__Aim__
Count the lines in the entries below that contain the string "chevron" (case-sensitive), and reply with that number only.

__Given data__
__________

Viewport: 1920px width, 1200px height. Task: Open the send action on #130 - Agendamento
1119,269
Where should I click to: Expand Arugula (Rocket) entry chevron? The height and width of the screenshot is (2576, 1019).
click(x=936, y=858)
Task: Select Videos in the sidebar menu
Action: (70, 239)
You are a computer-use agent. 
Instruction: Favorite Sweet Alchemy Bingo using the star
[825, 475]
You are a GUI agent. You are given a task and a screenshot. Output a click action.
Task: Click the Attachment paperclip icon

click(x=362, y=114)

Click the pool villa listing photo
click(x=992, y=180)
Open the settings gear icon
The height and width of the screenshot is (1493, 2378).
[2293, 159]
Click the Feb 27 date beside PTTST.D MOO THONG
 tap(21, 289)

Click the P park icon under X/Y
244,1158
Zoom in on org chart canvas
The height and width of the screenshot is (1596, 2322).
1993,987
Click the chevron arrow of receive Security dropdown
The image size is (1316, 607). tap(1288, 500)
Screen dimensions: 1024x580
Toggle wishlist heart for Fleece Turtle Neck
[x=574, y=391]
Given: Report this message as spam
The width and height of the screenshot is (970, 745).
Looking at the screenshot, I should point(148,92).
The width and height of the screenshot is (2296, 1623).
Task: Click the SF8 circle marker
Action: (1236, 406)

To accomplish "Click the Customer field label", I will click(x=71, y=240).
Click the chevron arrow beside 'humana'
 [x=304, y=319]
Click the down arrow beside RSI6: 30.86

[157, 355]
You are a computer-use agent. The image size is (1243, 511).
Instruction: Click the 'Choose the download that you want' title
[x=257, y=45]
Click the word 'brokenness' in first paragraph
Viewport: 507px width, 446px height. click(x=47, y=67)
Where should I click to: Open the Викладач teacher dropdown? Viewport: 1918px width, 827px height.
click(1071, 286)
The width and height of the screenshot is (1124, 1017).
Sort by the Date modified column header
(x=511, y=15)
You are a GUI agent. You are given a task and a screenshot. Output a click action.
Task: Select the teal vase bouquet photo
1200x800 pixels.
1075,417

__________

__Result__
3